後來柳前輩他們有約過飯局,部長偶爾會去幾次,時間回不到從前,他們的關系也回不到從前。
“這樣的結局也挺好的啊”,沒經曆過這些的小切原不會覺得比賽最後也赢了,沒必要做到這麼絕。他反而會覺得這樣不相見已經算很好了,至少賽場上他們是能見到的。
“你以為這就是結局了嗎?結局若真的是這樣就好了”。切原看向小切原後面的天空,酸澀的眼睛癢癢的,心裡一陣酸楚。
“什麼意思,難道這不是最後”?鏡子另一面的小切原開始頭腦風暴,理不清楚的他煩躁的抓着酷似海帶的頭發。
“當然不是,這隻是部長的臆想。一個經大腦的保護功能,給他創造出來的一個夢境,那是他在心裡預想過無數次的夢”。
夢境,夢境,夢……終将噬主。
“這不是真的而是夢的話,那真實的是什麼”,說到這裡在小切原心裡已經是頭腦風暴了,理不清。
“假如關東大賽那天部長沒有來你覺得會發生什麼”,切原沒說出另一個自己想要的答案,而是反問了一句。
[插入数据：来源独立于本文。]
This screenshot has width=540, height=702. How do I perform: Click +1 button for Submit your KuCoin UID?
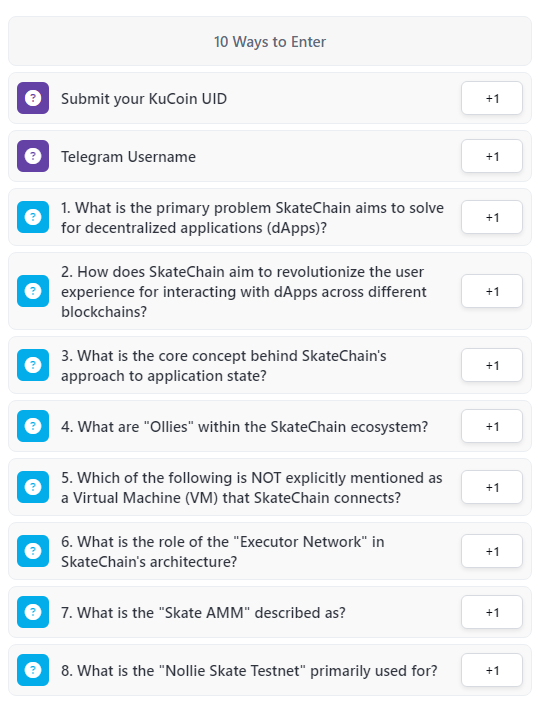point(492,98)
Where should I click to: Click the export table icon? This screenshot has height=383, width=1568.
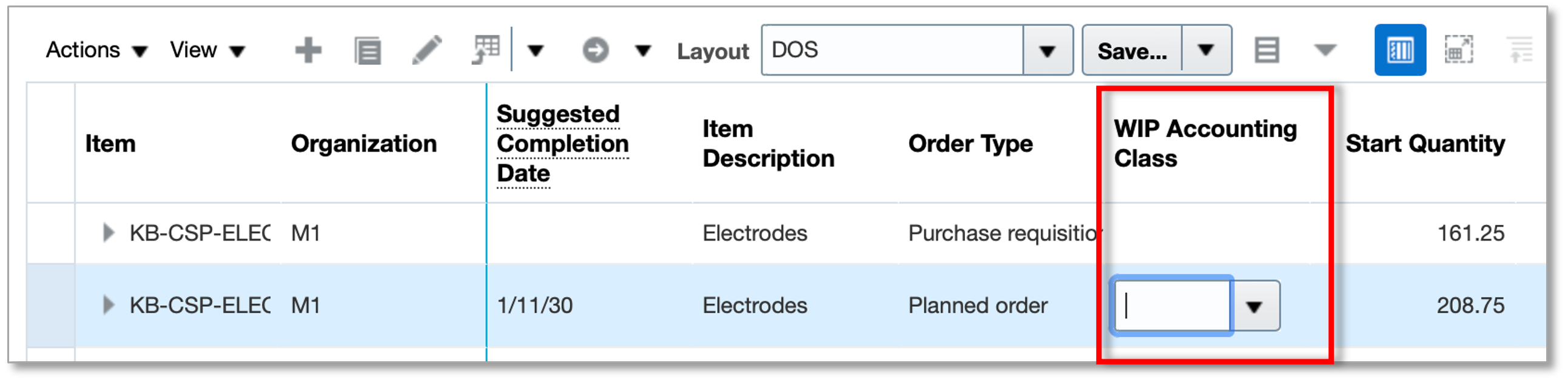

“難道立海大還能輸了不成,那肯定不可能輸的。前輩們的實力可是很強的,而且你說的那個青學我可從沒遇到過,前輩說他們的部長手冢國光很強,可是今年的全國大賽冠軍還是我們立海大的啊,我就沒碰到過青學”,小切原信誓旦旦的反駁大切原。
鏡子另一方的自己自信,張揚,嚣張。也是,立海大的王牌與立海大的緣很深,在那樣一群前輩的壓制下還茁壯成長的海帶嚣張些又怎麼樣。
“我們赤也嚣張點怎麼了,立海大網球部那麼多的榮譽放在其它人身上隻怕他們恨不得上天”。
他還記得部長當時是這樣和他說的,他說立海大的榮譽都是一代又一代的前輩們用汗水駐起來的,他們給社辦裡添加的獎杯也是憑自己的實力争來的,嚣張點怎麼了,又不是做了什麼傷天害理的事。
“不過這麼多榮譽加身的立海大,在姐姐的小說裡可是拿了反派buff的人,反派大BOSS與全世界為敵。那立海大……那立海大的對手就不是一支隊伍,而是以全國的隊伍為敵”,從小說的切入點想,小切原越想後背就越發感覺涼飕飕的。
眼前這個翻版的自己說那些都是夢,源于辛村部長大腦的保護機制構造了他想要的,那事實呢。
如果真的像夢境裡的冠軍拿的有驚無險,時間那麼長就算再生氣也總有釋懷的一天,可他說了他們的關系回不去了。
事實到底是什麼,這個事實會不會很痛苦,痛苦到困擾了辛村部長的一生,那比賽的結局會不會……小切原打了一個寒顫不敢細想。
“你想到了對嗎,往往你最不敢想的就是你想要的答案,一個……殘酷又紮心的結果”。
“不可能!”小切原腦子轟的一下炸開,他不信立海大會輸。